No system of government that the world ever saw can be more democratic than that of the Maoris. The chief alone has no power. The whole tribe deliberate[s] on every subject, not only politically on such as are of public interest, but even judicially they hold their “komitis” [committees] on every private quarrel. […] In case of a war the old chief would be a paramount dictator: in times of peace he is an ordinary citizen. “Ma te runanga e whakatu i a au, ka tu ahau.” “If the assembly constitutes me, I shall be established,” is an expression I heard used by a chief of rank, and perfectly represents the public sentiment on the question.

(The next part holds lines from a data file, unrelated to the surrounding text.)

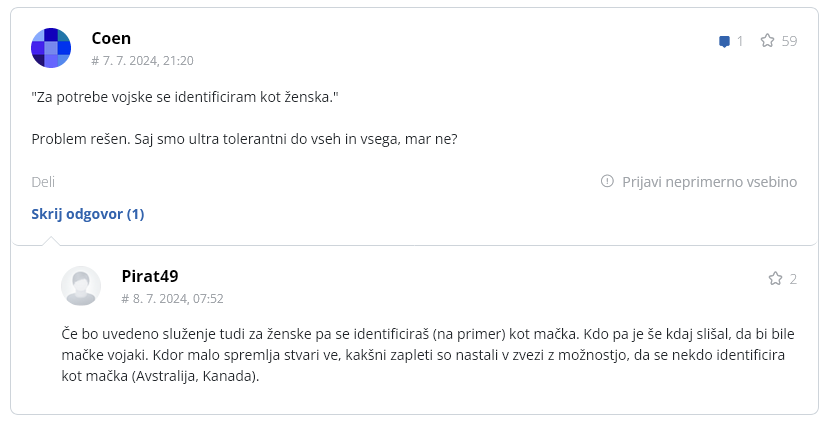829x423 pixels.
Task: Click Deli to share comment
Action: 43,182
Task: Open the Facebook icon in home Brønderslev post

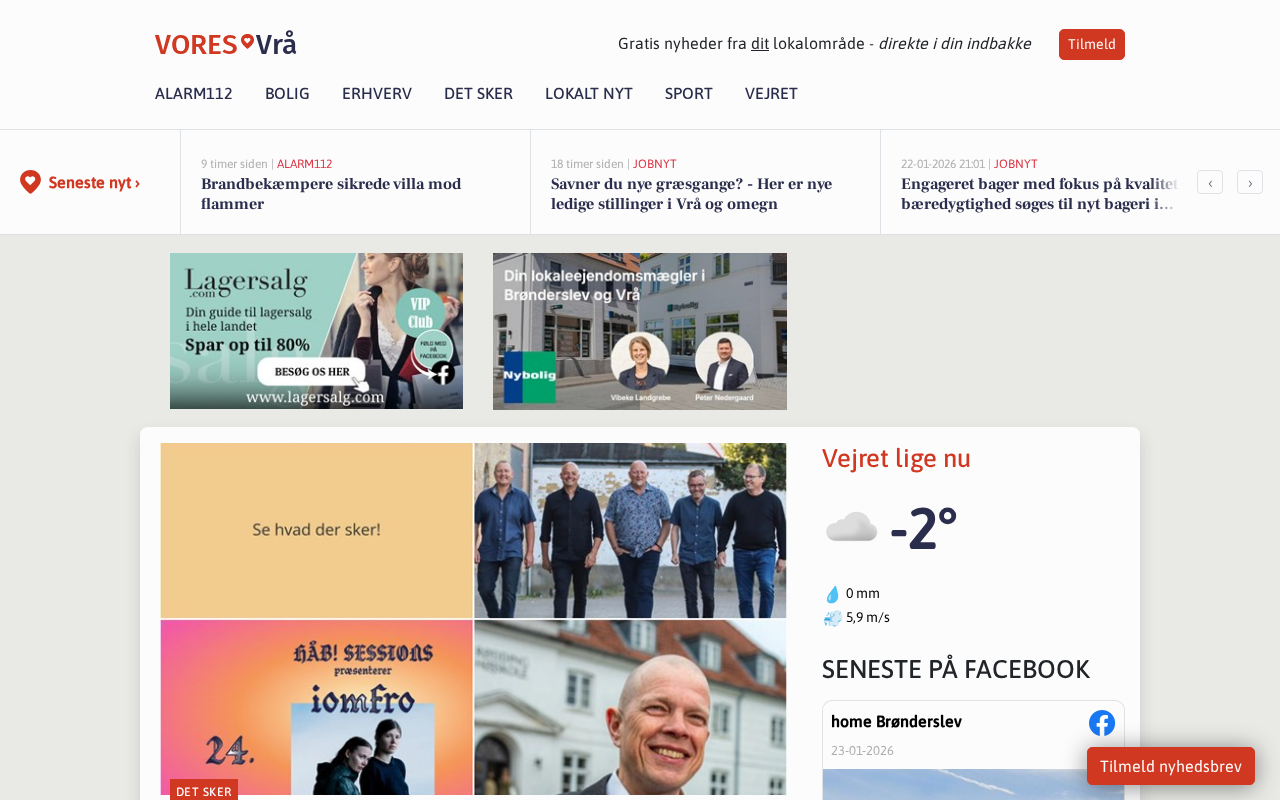Action: click(1102, 723)
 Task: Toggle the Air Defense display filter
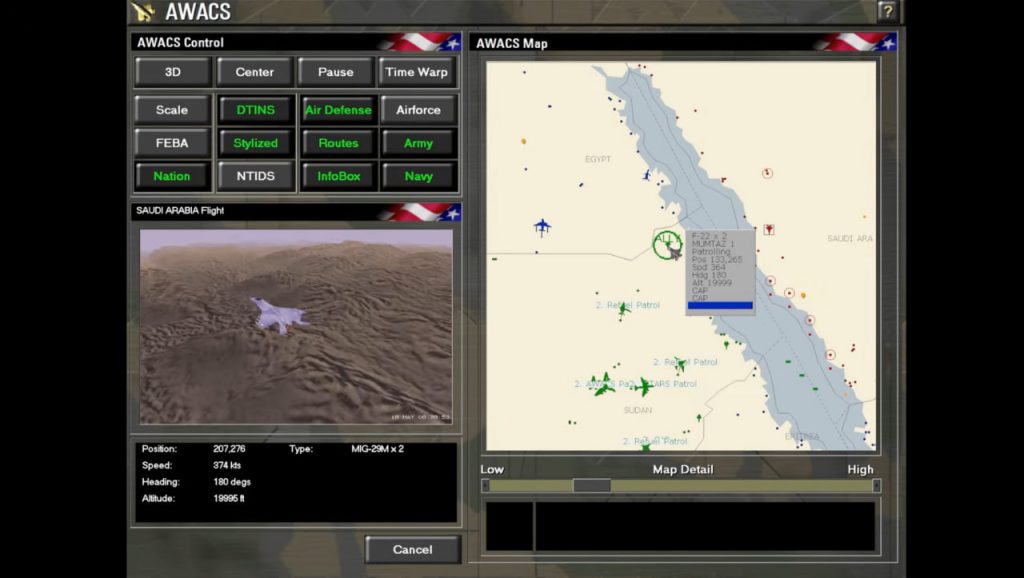click(338, 110)
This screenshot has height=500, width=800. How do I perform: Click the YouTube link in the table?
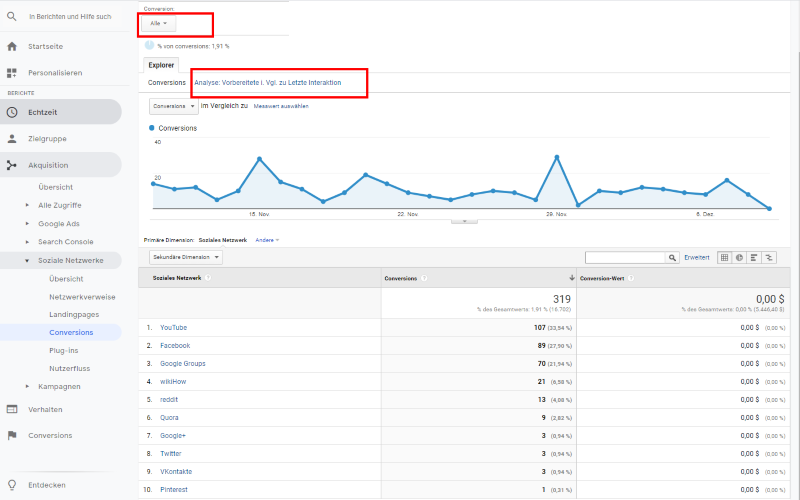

Maori civic decision-making processes led to the establishment of Kotahitanga parliaments, the Kingitanga, the Maori War Effort Organisation during and post-World War II. And today, within parliamentary representation, the operation of Maori land law, the Waitangi Tribunal hearing process and the Treaty settlement process we can still identify a large contingent of Maori individuals, tribal groupings and other polities that are deeply invested in using whatever power may be available to them to effect legal and political transformation of the New Zealand civic and political landscape. This, among other things, is the Māori exercise of democracy. Yes, I’ll be voting tomorrow. I’ll be taking my kids down to Newlands School, and kinda chuffed, as I usually am at election-time. But instead of merely asking ‘who I am going to vote for?’ on this last day before the nation goes to the polls, I’m also going to ask myself: what am I going to do after this election? What am I going to do, in the wake of all the sheer volume of information that we ordinary voters have been subjected to, to just….participate in civic decision making? Or will I slip back into my three-year slumber? Mind you..with the way my head is hurting from information overload from the past few weeks, it’s tempting!